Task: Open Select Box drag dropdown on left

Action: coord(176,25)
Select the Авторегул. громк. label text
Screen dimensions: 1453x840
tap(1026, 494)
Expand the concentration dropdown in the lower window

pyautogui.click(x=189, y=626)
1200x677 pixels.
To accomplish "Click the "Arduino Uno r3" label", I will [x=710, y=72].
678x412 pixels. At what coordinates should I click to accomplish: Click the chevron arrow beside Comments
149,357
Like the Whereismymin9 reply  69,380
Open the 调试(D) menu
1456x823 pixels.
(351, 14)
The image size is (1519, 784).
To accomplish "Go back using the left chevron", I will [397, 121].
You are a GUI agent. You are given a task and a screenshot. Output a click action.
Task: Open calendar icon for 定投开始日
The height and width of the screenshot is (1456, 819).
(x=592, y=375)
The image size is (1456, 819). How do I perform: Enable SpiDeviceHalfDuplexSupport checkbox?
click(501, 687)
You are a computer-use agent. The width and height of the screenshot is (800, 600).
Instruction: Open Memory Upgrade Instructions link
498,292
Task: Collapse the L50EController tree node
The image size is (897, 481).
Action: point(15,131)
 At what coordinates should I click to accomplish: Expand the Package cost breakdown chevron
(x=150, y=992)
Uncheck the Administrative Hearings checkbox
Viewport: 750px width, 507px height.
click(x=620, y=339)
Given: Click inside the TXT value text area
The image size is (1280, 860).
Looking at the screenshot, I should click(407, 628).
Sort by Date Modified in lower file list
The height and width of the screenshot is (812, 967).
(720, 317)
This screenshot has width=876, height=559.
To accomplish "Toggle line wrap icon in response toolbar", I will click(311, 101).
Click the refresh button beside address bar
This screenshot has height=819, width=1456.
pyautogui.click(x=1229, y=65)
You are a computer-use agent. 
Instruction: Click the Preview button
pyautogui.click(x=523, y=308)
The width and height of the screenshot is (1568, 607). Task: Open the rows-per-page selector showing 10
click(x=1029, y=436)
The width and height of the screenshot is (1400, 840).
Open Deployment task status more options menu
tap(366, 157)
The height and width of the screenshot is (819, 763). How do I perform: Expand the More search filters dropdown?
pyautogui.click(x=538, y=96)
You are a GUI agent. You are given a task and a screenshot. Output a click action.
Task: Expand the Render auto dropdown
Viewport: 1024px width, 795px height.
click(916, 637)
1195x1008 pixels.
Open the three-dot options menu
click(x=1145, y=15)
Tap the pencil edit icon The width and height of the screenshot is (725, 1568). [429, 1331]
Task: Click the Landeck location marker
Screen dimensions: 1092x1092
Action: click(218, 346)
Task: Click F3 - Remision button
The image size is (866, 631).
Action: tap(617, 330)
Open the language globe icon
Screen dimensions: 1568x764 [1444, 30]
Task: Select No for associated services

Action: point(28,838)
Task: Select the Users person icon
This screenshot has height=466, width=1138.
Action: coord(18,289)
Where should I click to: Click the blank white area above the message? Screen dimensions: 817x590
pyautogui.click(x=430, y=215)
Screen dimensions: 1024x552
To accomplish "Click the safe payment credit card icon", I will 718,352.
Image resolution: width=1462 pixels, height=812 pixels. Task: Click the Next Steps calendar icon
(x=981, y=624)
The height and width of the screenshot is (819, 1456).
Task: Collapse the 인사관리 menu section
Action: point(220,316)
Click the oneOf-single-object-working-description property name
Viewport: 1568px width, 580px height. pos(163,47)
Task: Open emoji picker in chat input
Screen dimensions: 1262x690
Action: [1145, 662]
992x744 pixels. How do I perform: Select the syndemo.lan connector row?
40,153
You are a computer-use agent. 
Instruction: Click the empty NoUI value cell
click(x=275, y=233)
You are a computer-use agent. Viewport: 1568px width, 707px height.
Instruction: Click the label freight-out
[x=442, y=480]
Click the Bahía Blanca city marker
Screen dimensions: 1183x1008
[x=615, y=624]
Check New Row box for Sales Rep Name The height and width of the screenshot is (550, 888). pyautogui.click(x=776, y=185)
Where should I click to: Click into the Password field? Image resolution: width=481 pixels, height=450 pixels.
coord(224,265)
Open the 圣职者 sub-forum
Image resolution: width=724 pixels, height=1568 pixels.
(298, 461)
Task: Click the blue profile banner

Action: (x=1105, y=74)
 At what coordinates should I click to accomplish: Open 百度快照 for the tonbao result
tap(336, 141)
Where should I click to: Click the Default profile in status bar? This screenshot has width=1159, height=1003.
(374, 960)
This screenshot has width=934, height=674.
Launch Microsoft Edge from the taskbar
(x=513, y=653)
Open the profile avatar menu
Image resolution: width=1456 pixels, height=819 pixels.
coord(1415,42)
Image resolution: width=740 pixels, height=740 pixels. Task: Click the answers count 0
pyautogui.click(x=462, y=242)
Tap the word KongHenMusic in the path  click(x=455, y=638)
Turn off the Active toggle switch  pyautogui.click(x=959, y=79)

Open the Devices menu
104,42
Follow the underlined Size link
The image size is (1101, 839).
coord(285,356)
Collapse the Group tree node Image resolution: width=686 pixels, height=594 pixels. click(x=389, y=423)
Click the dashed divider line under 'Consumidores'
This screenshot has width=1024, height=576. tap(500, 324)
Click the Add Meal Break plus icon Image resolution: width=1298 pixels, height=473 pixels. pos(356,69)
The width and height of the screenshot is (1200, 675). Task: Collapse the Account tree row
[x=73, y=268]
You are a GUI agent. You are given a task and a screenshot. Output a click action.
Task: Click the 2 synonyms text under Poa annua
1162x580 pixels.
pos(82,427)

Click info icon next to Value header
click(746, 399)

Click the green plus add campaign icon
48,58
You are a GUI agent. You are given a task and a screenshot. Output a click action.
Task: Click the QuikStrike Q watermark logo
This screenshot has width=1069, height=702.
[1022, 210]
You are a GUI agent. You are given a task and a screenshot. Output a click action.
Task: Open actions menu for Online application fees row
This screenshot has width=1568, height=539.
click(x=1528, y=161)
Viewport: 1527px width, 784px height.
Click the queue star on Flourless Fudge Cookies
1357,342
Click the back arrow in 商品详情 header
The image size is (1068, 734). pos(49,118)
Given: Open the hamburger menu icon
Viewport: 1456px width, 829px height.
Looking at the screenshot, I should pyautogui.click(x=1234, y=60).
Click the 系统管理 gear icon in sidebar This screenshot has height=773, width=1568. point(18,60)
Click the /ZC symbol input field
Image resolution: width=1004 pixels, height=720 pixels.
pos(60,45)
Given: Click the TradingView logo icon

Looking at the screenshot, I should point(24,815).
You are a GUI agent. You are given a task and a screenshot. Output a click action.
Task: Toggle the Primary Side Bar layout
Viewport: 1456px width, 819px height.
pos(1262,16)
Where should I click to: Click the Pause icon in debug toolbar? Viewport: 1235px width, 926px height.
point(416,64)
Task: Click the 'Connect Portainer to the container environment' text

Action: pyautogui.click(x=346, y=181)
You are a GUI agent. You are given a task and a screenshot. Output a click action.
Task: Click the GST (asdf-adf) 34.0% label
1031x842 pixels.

··········

* _Aim_
Can you arrange the lines of the listing, starting at the line containing "1200x677 pixels." and ending at the line containing "click(x=620, y=339)", as a JSON list of strings, one string per line, with blank lines left out?

* _Task solution_
[
  "1200x677 pixels.",
  "To accomplish \"Click the \"Arduino Uno r3\" label\", I will [x=710, y=72].",
  "678x412 pixels. At what coordinates should I click to accomplish: Click the chevron arrow beside Comments",
  "149,357",
  "Like the Whereismymin9 reply  69,380",
  "Open the 调试(D) menu",
  "1456x823 pixels.",
  "(351, 14)",
  "The image size is (1519, 784).",
  "To accomplish \"Go back using the left chevron\", I will [397, 121].",
  "You are a GUI agent. You are given a task and a screenshot. Output a click action.",
  "Task: Open calendar icon for 定投开始日",
  "The height and width of the screenshot is (1456, 819).",
  "(x=592, y=375)",
  "The image size is (1456, 819). How do I perform: Enable SpiDeviceHalfDuplexSupport checkbox?",
  "click(501, 687)",
  "You are a computer-use agent. The width and height of the screenshot is (800, 600).",
  "Instruction: Open Memory Upgrade Instructions link",
  "498,292",
  "Task: Collapse the L50EController tree node",
  "The image size is (897, 481).",
  "Action: point(15,131)",
  " At what coordinates should I click to accomplish: Expand the Package cost breakdown chevron",
  "(x=150, y=992)",
  "Uncheck the Administrative Hearings checkbox",
  "Viewport: 750px width, 507px height.",
  "click(x=620, y=339)"
]